Microsoft starts replacing Claude and ChatGPT models to cut its AI bill

Microsoft has reportedly begun replacing OpenAI and Anthropic models with its own AI in Excel and Outlook as it looks to cut soaring AI costs. The move suggests the company's growing push to build cheaper, in-house AI without relying heavily on external providers.

by · India Today

In Short

  • Microsoft is using its MAI models for thousands of AI prompts in Excel and Outlook every week
  • The company wants to reduce its dependence on expensive AI models from Anthropic and OpenAI
  • Microsoft recently introduced seven new AI models designed to deliver strong performance at a lower cost

Microsoft appears to be taking a major step toward reducing the soaring cost of artificial intelligence by gradually replacing some OpenAI and Anthropic models with its own in-house AI systems across popular workplace apps. According to a Bloomberg report, the company has started using its internally developed MAI models to handle tens of thousands of AI prompts every week in Microsoft Excel and Outlook. These applications had previously relied more heavily on AI models from OpenAI and Anthropic for several intelligent features. Microsoft has not officially confirmed the report and declined to comment.
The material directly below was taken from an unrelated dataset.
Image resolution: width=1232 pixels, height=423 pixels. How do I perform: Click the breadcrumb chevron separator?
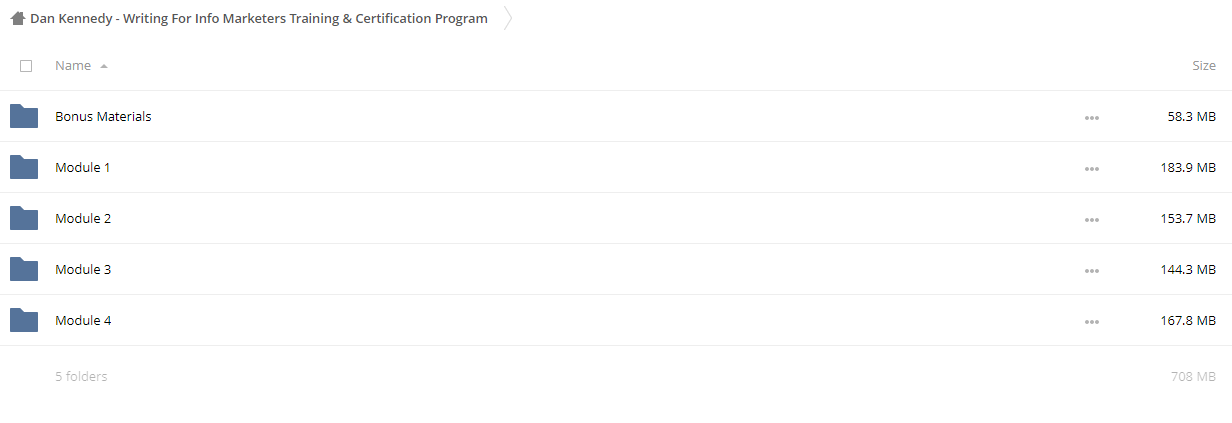point(508,18)
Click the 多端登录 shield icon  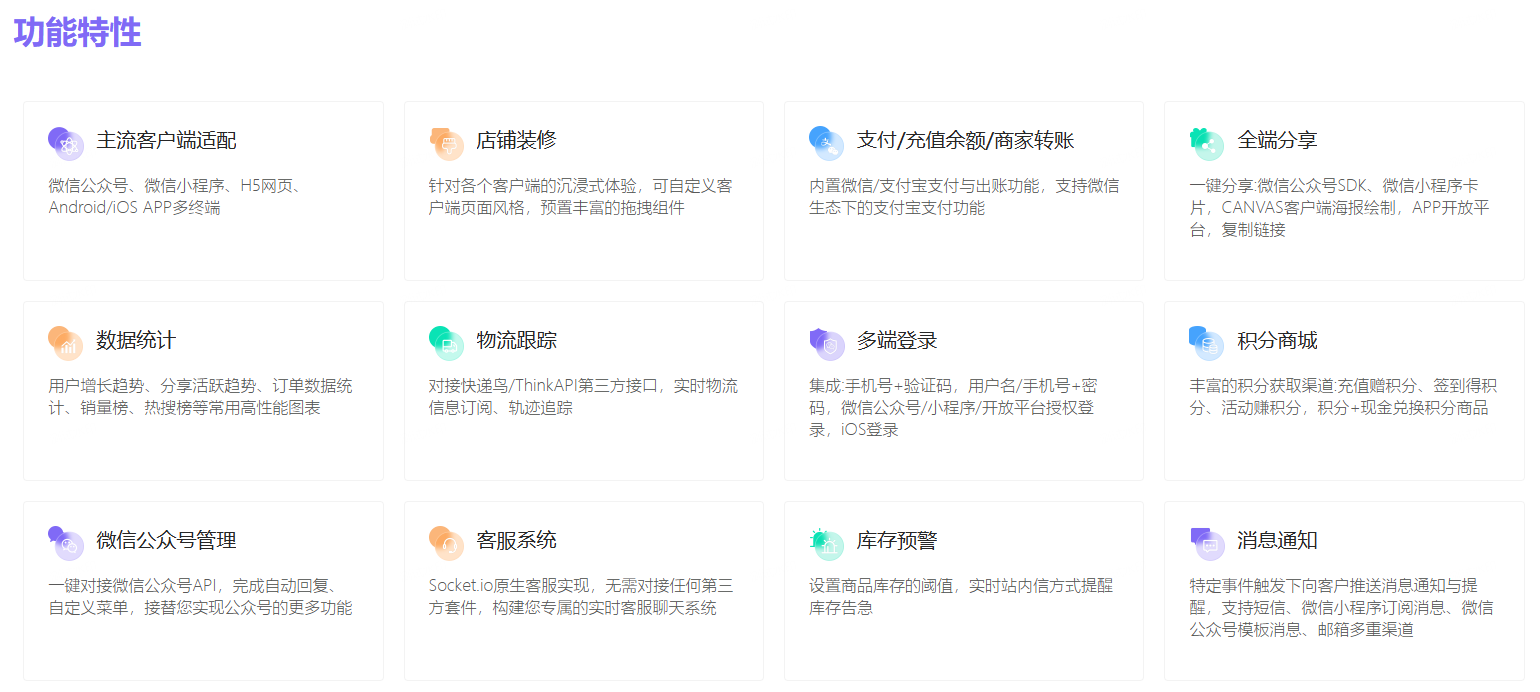pos(826,343)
The change is still relatively small compared to Microsoft's overall AI operations, but it shows a change in strategy. As AI becomes deeply integrated into products such as Copilot, Microsoft is looking for ways to keep operating costs under control while reducing its dependence on outside AI providers.

Microsoft wants cheaper AI without compromising performance

AI models consume enormous computing resources, with companies paying for usage based on AI tokens — the units that measure how much processing an AI model performs. For a company operating AI services at Microsoft's scale, these costs can quickly add up. While Microsoft currently benefits from discounted access to OpenAI's technology through its long-term partnership, the company is also preparing for a future where relying heavily on external AI models could become much more expensive.

Microsoft AI chief Mustafa Suleyman has made the company's intentions clear. Speaking in June, he said, "We pay a lot of money to Anthropic—so our goal is to reduce and ultimately eliminate that cost." He also noted that "many, many people in our organization are spending millions of dollars" on AI tokens, highlighting just how expensive large-scale AI deployment has become.

The company's MAI models are designed to deliver similar capabilities while requiring fewer computing resources. At its annual Build developer conference in June, Microsoft introduced seven new AI models, including MAI-Thinking-1, its first reasoning model. The company said the model focuses on delivering strong performance at a lower token cost.

Microsoft also claimed one of its new coding models can match the programming capabilities of Anthropic's Claude Opus 4.6 while operating at a lower cost. Beyond Excel and Outlook, Microsoft's in-house models are already available inside GitHub Copilot. Suleyman has also said that Microsoft-built transcription models will soon power Teams and other products in the coming months.

The move comes at a time when AI companies across the industry are racing to build more efficient models instead of simply making them larger. Chinese AI startup DeepSeek drew global attention earlier this year by offering significantly lower pricing than premium AI providers, putting additional pressure on established players to reduce costs.